I sent her one Facebook message apiece in October and November.

This past Wednesday, I was checking Facebook and noticed she was online. (She’d commented on a friend’s Facebook status.) So I simply sent her a couple lines, wishing her well, to see if she would write back.

She hasn’t.

Meanwhile, her manuscript – the one I received in April 2012 and completed proofreading in July of that year – is sitting on one of my end tables, collecting dust.

I completely understand that trying to write while navigating life’s responsibilities – work, school, family – isn’t easy. For first-time authors, it can take years to get that labour of love in the hands of a publisher, and into print. I know colleagues and friends who have gone through this, or are going through this right now.

But … and perhaps this is a dumb thought … wouldn’t someone who’s talked of all these plans of being a published author (by whatever means), want his or her work back so he or she can get it published?

I’ve wondered whether it’s about the money and she’s trying to figure out how not to pay me. But judging from her Facebook profile (which, again, could be portraying a false sense of reality), she’s not in the poorhouse. And it’s odd that someone who offered to pay me for this task would then want not to hold up her end of the bargain, or negotiate if she somehow found the rate too high.

I’ve pondered whether – despite telling me she was prepared for whatever criticism I had for her work – she actually doesn’t want to hear what I have to say.

It could very well be that she’s very busy. But I don’t buy that, either. If she’s the type of highly effective human being who can write book manuscripts (she’s got more than one, apparently) while working, going to school and being present for social events – even travelling! Again, Facebook has shown me this – surely she can reach me if she wants.

Of course, I could reading waaaaay too much into this. But I find it bizarre.

Despite our agreement (which is in writing) this isn’t about the money. Yes, she should honour the agreement. But I work full-time, so I can pay my bills. And I simply saw this as a fun favour. So I’m willing to cut my losses.

I just want this manuscript out of my apartment, and returned to its rightful owner – especially since I’m moving in less than two months.

A while ago, I mentioned this woman’s radio silence to a friend, who suggested that I just stop e-mailing.

Which would be fine.

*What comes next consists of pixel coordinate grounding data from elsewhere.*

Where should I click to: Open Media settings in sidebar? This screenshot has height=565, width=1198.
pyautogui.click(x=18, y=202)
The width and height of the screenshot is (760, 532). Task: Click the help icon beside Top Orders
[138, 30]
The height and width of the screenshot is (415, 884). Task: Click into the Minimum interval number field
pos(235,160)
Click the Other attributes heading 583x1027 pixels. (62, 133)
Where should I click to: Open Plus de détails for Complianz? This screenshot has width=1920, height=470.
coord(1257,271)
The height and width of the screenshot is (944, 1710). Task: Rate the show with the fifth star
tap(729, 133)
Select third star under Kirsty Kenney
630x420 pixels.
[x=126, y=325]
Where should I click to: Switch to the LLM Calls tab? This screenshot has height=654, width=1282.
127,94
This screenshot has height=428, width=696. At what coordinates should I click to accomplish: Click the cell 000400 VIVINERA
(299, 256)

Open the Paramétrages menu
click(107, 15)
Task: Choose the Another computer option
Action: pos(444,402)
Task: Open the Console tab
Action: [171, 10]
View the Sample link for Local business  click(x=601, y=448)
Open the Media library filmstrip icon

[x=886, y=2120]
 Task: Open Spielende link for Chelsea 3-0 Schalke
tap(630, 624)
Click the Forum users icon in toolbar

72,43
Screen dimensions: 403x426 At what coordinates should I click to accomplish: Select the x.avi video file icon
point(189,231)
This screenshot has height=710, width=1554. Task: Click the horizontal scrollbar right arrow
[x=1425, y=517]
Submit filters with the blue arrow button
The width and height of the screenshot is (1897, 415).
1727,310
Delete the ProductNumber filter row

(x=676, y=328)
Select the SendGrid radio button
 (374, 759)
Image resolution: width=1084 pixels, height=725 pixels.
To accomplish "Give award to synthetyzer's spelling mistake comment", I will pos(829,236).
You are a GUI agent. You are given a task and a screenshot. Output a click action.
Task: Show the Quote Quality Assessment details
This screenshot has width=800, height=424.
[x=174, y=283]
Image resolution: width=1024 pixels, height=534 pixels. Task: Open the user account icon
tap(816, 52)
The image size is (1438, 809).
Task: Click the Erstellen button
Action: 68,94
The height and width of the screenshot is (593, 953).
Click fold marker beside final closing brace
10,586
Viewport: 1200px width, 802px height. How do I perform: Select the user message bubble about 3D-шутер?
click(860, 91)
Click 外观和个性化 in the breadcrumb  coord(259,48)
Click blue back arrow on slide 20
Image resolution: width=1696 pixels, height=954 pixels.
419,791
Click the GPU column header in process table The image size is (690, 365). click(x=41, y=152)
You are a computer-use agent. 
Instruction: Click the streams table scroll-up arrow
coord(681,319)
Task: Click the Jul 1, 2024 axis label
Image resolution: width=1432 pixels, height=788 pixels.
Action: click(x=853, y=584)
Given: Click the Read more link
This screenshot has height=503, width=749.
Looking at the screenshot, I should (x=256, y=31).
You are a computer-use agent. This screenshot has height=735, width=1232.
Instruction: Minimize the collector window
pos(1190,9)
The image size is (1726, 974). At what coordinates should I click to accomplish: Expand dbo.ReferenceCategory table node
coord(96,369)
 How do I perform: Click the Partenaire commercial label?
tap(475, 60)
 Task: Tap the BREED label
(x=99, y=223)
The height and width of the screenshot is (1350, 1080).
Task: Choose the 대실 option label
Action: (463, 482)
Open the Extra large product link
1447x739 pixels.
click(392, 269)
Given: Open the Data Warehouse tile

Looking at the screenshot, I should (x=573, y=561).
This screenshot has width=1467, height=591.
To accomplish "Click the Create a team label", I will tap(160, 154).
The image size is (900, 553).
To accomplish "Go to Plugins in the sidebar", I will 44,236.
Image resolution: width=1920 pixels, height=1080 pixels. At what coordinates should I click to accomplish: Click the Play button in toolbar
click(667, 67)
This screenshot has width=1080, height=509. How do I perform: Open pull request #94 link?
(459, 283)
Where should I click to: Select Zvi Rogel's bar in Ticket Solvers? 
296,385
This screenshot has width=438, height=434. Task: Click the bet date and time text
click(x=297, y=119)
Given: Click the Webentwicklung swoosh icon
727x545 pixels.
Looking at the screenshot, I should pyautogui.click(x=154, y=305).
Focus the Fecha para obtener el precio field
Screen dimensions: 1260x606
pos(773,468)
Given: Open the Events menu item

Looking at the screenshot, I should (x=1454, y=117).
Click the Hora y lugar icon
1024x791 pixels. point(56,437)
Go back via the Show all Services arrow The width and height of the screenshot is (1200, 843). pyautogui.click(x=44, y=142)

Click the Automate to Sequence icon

But there remains the unresolved issue of being in possession of a piece of work that doesn’t belong to me.

Part of me thinks about how much time this probably took to do and that I should perhaps wait a bit longer.

But another part of me wants to send her a note with a deadline, and if she doesn’t claim it, dump the manuscript in the recycling bin.

Has this ever happened to you? What did you do about it?

Or, is there another solution I’m not seeing?